By Ann Marie van den Hurk
WWR Article Summary (tl;dr) No business owner wants to think about what to do if a natural disaster hits, but as business expert Ann Marie Van Den Hurk points out, it has to be included in any solid business plan.
Hurricanes hit the Gulf Coast and Puerto Rico. Wildfires have been burning along the West Coast. The country has had one turbulent year of weather-related disasters.
The upending of lives and commerce has been great, and, with physical stores destroyed and employees scattered, the financial impact has amounted to billions upon billions of dollars.
About 25 percent of organizations do not reopen after a major disaster, according to the Institute for Business and Home Safety. In order to protect your small business, identify the risks relevant to your location, both natural and human-made, and once you have a plan created, keep it updated.
For guidance on handling everything from hurricanes to cyberattacks, check out the resources available through the Small Business Administration and Federal Emergency Management Agency, or FEMA.

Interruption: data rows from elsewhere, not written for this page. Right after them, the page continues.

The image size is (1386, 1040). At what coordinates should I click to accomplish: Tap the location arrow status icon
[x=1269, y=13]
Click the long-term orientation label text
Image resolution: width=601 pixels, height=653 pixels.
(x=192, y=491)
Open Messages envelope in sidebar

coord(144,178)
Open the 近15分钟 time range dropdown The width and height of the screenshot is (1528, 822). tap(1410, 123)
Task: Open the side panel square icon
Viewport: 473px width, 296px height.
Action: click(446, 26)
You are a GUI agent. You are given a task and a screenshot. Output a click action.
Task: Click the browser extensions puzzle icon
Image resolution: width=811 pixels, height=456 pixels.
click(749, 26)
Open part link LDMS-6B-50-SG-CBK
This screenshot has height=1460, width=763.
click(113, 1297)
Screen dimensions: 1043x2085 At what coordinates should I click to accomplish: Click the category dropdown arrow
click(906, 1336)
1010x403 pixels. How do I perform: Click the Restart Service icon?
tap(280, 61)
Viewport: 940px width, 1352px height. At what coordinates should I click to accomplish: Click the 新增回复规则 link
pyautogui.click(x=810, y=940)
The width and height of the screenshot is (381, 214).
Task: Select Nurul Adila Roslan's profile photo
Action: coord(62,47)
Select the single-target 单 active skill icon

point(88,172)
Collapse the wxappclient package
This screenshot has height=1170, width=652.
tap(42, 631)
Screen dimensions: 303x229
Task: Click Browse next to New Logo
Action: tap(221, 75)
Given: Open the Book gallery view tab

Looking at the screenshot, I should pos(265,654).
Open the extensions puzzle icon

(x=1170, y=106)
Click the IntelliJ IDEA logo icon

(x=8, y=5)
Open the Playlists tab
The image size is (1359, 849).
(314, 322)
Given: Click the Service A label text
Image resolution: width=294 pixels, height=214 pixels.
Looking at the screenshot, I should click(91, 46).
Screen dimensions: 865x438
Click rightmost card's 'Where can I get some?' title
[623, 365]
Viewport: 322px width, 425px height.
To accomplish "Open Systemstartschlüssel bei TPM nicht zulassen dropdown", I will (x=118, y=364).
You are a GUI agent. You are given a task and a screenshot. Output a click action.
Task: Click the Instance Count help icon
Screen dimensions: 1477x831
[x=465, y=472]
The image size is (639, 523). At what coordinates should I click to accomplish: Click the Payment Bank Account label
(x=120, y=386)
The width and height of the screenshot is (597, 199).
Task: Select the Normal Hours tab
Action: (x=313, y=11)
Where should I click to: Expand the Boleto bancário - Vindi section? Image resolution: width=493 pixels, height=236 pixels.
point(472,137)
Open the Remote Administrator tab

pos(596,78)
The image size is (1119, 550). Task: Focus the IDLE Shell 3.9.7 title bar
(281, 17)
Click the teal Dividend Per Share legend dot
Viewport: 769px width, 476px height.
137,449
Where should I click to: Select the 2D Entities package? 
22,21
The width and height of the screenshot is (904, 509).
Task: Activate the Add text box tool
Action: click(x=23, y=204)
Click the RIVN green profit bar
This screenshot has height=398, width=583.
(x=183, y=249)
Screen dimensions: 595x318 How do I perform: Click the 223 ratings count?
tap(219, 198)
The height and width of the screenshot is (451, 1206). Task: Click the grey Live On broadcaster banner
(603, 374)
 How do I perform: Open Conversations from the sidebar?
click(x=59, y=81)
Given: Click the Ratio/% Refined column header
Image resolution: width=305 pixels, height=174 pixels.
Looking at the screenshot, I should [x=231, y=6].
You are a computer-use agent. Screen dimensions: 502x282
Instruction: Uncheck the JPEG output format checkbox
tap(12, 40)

Your disaster plan should include the following:
-Getting an understanding of the types of disasters your business is most likely to be impacted by and taking steps to minimize potential losses.
-Protecting vital business records. Keep those documents in a safe that is resistant to fire, water and burglary tools.
-Creating backup copies of critical business records, data and programs _ in a location separate from your primary facility.
-Updating your list of emergency contact numbers. In addition to emergency personnel and disaster relief agencies such as FEMA, include information for employees, customers, suppliers and distributors. Again, keep an extra copy off-site.